### TEXT SHOWN

A further impetus to joint working between different tiers of government has come from the introduction of city strategy pilots in the 2006 welfare reform Green Paper. There are two pilots in London, one in the five Olympics boroughs in East London and one in West London. The pilots provide an opportunity for local and regional partners to play a much greater role in determining local service delivery for employment and skills. The two London pilots have both adopted child poverty reduction as an overarching objective, seeking to integrate employment-related services at the point of use in order to enable more parents to overcome multiple barriers to employment. It is intended that the pilots will lead to major changes in the delivery of employment services in the pilot areas and, if successful, will yield lessons that can be applied across Greater London and further.

London's higher costs pose particular challenges for the level of the minimum wage. The Living Wage Unit in GLA Economics has analysed what level of pay is the acceptable minimum in London, with a view to applying this to all GLA group contracts and promoting it more generally with employers in London. The Olympics Delivery Authority has confirmed its commitment to fair employment policies by contractors, including the living wage, as far as is legally possible.

The London 2012 Olympic and Paralympic Games presents other opportunities to improve the prospects for local families in some of the poorest areas of London. These include the Local Employment and Training Framework, under which the LDA will provide £9.5 million to fund specific initiatives in the five host boroughs. These initiatives include job brokerage and employment support services. The goal is reduce the level of worklessness by 70,000 in London through jobs created as part of the Olympics. Employers are signing up to an Employment Accord, committing them to interviewing job-ready candidates put forward by the public sector.[Footnote 7]

There can be no doubt that increased awareness of the problem of child poverty in London has spurred a number of important collaborative efforts between national, regional and local tiers of government as well as innovative local projects. However projects to date have tended to address parts of the problem. A strategic approach that tackles child poverty across the capital and on all dimensions in an integrated manner has yet to be achieved. This is not due to a lack of willingness to tackle poverty on the part of London government, but rather to the difficulties of co-ordinating programmes of action across different levels in a complex set of governance structures, and of working out where child poverty fits in within existing priorities and statutory responsibilities.

### REQUESTS
A: List the tiers of government that the passage on child poverty in London names as collaborating.
B: Extend the passage on child poverty in London by writing what comes next.

### RAW DATA
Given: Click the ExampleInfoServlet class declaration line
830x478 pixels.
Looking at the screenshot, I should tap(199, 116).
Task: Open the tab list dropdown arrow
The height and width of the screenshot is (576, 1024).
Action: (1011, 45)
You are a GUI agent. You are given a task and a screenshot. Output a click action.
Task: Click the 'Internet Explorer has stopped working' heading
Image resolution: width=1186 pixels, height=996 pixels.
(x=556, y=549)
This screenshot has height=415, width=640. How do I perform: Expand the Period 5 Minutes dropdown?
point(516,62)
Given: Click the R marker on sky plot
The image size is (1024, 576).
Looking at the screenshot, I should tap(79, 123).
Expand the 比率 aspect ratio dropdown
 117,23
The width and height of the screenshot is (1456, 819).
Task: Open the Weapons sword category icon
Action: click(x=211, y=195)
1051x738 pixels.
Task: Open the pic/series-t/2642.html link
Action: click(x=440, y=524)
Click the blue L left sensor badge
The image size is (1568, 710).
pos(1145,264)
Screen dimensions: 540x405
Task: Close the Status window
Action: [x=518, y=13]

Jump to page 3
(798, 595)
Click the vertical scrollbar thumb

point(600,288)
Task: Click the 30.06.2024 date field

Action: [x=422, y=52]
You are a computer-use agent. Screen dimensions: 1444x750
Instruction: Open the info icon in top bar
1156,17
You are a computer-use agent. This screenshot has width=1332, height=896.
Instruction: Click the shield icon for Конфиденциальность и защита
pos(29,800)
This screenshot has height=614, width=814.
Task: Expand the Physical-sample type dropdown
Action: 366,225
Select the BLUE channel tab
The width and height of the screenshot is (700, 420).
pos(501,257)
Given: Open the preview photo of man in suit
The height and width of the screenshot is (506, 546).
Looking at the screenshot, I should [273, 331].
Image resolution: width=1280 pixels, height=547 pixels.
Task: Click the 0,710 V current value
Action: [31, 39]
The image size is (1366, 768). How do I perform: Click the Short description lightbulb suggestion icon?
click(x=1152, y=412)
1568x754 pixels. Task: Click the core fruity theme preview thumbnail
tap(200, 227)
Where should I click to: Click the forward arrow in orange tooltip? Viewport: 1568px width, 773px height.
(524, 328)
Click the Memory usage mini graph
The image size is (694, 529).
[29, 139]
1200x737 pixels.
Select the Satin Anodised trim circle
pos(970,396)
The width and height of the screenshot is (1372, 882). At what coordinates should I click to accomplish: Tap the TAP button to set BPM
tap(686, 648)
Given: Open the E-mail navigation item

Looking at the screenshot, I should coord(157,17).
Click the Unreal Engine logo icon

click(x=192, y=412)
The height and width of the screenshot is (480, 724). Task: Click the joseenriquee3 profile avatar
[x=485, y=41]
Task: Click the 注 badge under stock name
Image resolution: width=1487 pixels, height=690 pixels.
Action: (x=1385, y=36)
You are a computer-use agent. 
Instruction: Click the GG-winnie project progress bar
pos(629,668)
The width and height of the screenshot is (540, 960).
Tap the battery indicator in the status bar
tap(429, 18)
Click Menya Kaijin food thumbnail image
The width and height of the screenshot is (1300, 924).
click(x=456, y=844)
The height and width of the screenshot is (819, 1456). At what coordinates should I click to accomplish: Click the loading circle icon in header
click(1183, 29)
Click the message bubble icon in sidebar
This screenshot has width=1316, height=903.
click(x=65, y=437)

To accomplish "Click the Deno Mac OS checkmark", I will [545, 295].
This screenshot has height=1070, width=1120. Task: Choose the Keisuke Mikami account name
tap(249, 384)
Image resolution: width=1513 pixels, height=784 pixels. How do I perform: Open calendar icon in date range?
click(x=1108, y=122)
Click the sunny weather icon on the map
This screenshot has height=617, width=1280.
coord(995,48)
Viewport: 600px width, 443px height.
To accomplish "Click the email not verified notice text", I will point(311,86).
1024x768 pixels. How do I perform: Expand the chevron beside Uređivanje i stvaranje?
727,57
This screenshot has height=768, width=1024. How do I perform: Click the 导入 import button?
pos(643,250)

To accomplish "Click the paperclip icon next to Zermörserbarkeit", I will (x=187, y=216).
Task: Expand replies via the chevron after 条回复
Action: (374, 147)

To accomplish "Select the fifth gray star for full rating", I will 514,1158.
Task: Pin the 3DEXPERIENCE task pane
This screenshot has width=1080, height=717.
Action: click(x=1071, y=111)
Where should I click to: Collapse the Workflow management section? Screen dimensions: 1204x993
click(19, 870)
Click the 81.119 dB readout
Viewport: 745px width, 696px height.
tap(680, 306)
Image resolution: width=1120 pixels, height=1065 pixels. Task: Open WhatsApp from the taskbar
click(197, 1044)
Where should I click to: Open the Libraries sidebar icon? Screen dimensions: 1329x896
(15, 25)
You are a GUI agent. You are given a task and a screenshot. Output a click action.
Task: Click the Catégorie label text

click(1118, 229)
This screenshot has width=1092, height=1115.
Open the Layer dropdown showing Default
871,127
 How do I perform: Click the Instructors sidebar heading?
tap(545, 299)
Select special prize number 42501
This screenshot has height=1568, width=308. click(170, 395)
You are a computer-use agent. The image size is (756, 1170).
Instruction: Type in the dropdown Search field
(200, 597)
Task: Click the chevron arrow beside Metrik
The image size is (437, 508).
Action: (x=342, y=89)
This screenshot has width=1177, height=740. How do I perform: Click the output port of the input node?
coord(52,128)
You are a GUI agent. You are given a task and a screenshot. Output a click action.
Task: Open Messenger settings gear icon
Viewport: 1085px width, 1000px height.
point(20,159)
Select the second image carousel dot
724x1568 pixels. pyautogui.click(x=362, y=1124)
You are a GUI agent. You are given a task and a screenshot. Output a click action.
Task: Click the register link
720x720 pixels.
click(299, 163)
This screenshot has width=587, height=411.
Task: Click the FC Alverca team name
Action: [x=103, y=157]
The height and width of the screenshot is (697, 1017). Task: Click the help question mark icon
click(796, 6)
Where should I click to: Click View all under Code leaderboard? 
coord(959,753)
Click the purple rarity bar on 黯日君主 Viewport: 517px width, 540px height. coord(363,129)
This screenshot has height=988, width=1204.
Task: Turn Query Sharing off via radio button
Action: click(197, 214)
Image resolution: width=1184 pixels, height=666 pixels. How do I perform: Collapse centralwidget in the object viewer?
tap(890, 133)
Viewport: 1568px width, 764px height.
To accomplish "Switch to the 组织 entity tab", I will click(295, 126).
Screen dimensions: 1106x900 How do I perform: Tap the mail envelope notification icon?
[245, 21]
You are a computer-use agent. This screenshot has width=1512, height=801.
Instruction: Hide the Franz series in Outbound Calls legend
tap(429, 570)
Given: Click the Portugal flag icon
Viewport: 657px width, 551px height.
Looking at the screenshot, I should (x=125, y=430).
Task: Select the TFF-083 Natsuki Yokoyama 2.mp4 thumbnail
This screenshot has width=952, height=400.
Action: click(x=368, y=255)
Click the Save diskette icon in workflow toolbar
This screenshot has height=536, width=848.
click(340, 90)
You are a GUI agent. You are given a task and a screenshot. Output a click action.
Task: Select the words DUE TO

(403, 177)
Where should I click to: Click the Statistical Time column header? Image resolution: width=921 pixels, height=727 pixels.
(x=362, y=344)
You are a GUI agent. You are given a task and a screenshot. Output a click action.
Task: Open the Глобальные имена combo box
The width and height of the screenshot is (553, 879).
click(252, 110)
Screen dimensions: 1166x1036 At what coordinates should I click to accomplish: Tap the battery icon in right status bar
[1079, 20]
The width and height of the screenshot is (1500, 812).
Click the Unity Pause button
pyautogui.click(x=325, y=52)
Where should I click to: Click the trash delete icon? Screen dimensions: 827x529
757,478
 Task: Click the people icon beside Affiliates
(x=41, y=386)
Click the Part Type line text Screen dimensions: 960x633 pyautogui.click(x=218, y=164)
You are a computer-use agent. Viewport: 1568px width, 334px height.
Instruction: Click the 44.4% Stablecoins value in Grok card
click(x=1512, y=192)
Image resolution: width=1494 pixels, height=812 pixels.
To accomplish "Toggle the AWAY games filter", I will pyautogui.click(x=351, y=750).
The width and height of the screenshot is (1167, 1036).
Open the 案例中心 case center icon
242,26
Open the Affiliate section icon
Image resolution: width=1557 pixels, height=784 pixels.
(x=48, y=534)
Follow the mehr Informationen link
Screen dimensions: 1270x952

### ANSWERS FOR THIS EXERCISE
A: National, regional, and local.

B:
These are early days to measure the success of many of the measures outlined here, but there has certainly been a shared understanding within London and with central Government of the issues involved. The task of the London Child Poverty Commission is to identify policies and approaches at national, regional and local level to reduce child poverty in the capital. We have collected evidence from a wide range of local projects on effective strategies to tackle disadvantage and are developing a tool kit for local authorities to help them develop a more strategic approach to addressing child poverty at local level. Together with London Councils we will be supporting local projects from next spring which are testing out innovative approaches to address child poverty - such as working with disabled parents, women returners and lone parents. Our recent monitoring report provides a benchmark on the state of child poverty in London today. The focus of the Commission is firmly on action - practical measures which will have a sizable impact on child poverty.

London in many ways foreshadows the future - as a global city it faces high levels of mobility, increasing domestic and international migration, greater inequality of earnings and strong pressures on housing. But it also has immense opportunities - the task is to make sure that children living in the capital benefit from those opportunities to flourish and develop their full potential.[Footnote 8]

Carey Oppenheim is Chair of the London Child Poverty Commission and would like to thank Addicus Cort, Declan Gaffney and Doreen Kenny for their contributions to this article.

References
1. London Child Poverty Commission, Monitoring Child Poverty in London, 2006 [back to text]
2. Ibid., p. 15
[back to text]
3. P Meadows, Worklessness in London, GLA Economics Working Paper 15, 2005 [back to text]

4. The Treasury, Employment Opportunity for All, 2005 [back to text]
5. As highlighted in London Council's recent survey and subsequent publication, Tackling Child Poverty In London, launched in November 2006. [back to text]
6. Centre for Economic and Social Inclusion, Making Work Pay in London, 2003 [back to text]
7. London Employment and Skills Taskforce for 2012 Report, London Development Agency, 2006 [back to text]
8. See www.Londonchildpoverty.org.uk/ for more information.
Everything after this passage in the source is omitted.